Me tomé la molestia de renombrarlo porque tenía un nombre poco marquetinero
Info del sitio:
Cranfield University is developing the Nano Membrane Toilet which will be able to treat human waste on-site without external energy or water. The toilet is designed for single-household use (equivalent to 10 people) and will accept urine and faeces as a mixture. The toilet is still under development; this is the vision of how it will work: The toilet flush uses a unique rotating mechanism to transport the mixture into the toilet without demanding water whilst simultaneously blocking odour and the user’s view of the waste.
Solids separation (faeces) is principally accomplished through sedimentation. Loosely bound water (mostly from urine) is separated using low glass transition temperature hollow-fibre membranes. The unique nanostructured membrane wall facilitates water transport in the vapour state rather than as a liquid state which yields high rejection of pathogens and some odorous volatile compounds. A novel nano-coated bead enables water vapour recovery through encouraging the formation of water droplets at the nanobead surface. Once the droplets form a critical size, the water drains into a collection vessel for reuse at the household level in washing or irrigation applications.
Following release of unbound water, the residual solids (around 20-25% solids) are transported by mechanical screw into a gasifier which will convert them into ash and energy.
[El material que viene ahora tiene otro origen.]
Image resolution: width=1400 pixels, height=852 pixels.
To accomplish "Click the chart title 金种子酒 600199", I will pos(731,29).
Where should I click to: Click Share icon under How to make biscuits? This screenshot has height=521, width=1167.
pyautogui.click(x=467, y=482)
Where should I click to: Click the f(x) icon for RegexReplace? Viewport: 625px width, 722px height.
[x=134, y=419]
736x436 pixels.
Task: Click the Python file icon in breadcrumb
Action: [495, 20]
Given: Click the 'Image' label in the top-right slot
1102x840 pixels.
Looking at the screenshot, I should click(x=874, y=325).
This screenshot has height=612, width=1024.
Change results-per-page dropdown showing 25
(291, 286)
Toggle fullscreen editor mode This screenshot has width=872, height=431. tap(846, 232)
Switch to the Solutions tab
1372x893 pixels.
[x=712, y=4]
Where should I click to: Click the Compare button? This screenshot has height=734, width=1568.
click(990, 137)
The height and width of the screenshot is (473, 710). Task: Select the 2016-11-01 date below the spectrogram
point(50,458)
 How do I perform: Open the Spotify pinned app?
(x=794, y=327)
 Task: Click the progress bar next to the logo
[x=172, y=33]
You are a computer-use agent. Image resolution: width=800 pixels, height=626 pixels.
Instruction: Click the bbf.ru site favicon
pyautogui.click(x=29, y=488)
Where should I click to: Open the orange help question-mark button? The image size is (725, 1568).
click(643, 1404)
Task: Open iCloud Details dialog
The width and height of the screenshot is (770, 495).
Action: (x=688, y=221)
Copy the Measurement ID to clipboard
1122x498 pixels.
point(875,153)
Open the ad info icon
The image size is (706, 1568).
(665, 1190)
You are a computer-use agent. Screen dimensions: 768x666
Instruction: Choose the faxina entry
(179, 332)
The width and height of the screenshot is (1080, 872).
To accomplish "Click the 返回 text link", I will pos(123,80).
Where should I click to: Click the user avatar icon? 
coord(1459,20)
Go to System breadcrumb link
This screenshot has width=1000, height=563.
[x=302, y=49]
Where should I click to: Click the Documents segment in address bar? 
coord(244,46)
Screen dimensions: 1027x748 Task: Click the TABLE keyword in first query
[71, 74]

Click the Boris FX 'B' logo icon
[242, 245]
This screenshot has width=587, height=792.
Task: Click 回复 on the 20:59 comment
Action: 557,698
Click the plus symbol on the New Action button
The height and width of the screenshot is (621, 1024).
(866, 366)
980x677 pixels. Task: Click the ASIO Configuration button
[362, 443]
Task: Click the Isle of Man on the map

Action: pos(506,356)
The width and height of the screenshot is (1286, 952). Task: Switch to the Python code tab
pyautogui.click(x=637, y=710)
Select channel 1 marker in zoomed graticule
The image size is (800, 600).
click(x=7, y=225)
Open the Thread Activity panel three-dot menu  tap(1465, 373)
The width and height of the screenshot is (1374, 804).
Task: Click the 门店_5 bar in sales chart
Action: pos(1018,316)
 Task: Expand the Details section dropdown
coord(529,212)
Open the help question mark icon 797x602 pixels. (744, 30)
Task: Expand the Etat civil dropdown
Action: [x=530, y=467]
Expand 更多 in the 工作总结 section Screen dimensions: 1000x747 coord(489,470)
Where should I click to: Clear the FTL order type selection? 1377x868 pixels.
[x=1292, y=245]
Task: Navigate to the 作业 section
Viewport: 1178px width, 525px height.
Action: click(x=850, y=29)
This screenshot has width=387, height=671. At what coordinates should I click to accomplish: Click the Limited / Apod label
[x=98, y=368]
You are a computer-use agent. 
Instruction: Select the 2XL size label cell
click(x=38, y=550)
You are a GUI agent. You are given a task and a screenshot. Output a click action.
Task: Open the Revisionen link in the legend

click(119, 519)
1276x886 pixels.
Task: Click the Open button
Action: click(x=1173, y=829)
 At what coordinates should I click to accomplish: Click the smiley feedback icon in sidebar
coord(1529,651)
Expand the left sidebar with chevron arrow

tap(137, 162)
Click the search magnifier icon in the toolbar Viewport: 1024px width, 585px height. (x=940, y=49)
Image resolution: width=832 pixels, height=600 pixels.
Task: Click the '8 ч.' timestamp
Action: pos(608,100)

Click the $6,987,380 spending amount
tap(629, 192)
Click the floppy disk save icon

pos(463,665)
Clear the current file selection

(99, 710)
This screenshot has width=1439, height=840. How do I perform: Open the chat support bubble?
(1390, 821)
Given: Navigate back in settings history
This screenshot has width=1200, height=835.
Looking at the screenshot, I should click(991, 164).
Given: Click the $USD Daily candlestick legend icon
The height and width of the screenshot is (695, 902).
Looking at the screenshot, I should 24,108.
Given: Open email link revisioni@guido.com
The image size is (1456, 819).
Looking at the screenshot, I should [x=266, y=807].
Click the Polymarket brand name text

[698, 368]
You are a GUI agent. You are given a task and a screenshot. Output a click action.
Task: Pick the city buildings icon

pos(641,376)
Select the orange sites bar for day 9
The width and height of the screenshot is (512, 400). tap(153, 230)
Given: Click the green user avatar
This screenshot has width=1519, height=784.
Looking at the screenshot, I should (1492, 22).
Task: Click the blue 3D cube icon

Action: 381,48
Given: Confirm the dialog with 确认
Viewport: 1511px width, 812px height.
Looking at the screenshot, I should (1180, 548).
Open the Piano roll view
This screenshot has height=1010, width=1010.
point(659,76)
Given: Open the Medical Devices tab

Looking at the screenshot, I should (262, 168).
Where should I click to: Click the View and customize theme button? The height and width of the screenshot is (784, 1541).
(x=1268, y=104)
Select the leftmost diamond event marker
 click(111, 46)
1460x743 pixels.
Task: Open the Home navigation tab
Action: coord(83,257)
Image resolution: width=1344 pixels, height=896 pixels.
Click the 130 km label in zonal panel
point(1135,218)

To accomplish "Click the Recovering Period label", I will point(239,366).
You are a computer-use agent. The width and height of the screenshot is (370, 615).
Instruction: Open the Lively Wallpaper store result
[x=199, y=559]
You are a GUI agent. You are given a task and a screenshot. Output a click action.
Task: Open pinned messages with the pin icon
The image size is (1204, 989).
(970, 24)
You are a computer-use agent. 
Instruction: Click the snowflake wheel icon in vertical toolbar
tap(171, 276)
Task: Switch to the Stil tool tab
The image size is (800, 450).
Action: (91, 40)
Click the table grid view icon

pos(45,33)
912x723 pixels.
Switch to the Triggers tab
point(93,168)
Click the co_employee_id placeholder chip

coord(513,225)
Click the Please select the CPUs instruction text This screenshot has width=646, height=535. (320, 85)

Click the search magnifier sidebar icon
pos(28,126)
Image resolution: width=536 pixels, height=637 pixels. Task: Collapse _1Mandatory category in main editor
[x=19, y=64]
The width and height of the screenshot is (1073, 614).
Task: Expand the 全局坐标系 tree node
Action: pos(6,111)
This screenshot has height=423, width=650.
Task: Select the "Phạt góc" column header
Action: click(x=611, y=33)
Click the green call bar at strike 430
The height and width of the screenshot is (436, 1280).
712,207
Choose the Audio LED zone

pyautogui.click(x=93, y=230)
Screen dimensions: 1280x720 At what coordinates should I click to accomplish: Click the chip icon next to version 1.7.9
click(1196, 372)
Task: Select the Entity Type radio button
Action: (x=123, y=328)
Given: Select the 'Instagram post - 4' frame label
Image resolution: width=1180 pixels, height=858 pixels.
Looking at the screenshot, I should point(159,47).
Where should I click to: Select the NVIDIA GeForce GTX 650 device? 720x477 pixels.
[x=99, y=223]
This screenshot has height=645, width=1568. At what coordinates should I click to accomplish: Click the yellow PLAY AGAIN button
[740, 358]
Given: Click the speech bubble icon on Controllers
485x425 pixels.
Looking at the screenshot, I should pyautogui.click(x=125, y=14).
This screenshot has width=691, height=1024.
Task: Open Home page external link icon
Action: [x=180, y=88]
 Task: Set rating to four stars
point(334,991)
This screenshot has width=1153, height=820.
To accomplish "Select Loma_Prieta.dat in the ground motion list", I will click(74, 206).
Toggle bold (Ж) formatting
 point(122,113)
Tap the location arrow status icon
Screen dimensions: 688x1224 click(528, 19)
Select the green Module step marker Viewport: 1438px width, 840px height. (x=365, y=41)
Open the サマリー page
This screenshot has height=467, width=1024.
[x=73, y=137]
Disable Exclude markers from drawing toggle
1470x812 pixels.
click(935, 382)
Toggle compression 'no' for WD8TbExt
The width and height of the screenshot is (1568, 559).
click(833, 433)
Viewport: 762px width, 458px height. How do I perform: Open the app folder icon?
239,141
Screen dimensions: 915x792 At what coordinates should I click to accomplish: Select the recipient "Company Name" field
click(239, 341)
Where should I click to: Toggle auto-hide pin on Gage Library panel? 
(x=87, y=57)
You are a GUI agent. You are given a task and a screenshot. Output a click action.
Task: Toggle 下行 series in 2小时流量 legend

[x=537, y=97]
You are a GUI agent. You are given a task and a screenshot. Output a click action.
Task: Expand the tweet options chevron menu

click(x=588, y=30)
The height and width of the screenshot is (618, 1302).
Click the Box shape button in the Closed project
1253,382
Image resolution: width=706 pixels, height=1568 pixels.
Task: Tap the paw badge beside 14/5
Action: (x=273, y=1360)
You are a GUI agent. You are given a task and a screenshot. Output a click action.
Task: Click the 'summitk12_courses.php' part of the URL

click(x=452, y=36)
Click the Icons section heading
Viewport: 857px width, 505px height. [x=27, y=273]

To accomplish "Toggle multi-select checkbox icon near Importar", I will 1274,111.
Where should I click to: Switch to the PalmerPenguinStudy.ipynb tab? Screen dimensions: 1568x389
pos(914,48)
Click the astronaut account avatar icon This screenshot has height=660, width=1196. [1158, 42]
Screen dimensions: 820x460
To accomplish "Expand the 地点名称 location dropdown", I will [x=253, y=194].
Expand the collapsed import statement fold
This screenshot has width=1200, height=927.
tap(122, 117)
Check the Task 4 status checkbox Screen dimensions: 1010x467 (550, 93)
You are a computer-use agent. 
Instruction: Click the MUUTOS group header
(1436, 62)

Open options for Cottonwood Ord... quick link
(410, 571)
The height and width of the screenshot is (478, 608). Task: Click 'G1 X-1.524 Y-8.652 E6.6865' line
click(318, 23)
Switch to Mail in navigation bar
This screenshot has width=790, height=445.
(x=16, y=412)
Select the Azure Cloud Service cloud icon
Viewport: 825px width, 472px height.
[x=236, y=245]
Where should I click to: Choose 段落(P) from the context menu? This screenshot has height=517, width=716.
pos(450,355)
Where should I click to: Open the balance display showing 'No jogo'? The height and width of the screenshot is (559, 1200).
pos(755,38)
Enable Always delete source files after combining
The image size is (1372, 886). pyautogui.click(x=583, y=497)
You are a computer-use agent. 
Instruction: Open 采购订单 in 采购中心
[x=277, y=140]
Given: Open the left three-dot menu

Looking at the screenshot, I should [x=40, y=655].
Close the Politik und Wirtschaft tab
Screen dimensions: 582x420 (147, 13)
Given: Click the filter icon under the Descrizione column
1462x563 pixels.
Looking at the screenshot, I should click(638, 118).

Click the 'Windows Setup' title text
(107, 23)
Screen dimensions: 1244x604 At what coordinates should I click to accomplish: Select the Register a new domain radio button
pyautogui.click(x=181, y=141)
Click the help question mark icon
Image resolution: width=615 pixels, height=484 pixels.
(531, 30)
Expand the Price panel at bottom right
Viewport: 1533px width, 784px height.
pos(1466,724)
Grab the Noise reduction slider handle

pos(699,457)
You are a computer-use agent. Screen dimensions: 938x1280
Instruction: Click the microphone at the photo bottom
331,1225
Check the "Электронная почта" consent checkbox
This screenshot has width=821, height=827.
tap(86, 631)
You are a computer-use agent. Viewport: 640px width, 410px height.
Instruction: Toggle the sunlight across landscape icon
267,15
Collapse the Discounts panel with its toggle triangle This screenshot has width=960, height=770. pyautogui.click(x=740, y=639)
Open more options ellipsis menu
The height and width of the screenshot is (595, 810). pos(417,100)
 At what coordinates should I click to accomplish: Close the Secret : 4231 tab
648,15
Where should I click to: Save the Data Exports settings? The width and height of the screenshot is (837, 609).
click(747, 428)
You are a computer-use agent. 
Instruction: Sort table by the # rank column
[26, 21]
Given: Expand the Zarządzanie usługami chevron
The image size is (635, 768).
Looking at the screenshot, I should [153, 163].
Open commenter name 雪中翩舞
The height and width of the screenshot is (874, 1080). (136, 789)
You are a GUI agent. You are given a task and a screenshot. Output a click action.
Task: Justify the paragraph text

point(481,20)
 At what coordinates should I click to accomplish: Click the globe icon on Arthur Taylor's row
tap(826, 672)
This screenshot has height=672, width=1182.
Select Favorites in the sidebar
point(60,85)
The energy will power the membrane processes, and there may be extra energy for charging mobile phones or other low voltage items.
The toilet will be rented by the households and maintenance will be undertaken with a trained operative responsible for the franchised area.
The Nano Membrane Toilet is being developed in response to the Bill & Melinda Gates Foundation's Reinvent the Toilet Challenge. Cranfield University received a grant in Round 2 of the challenge to develop their concept the Nano Membrane Toilet.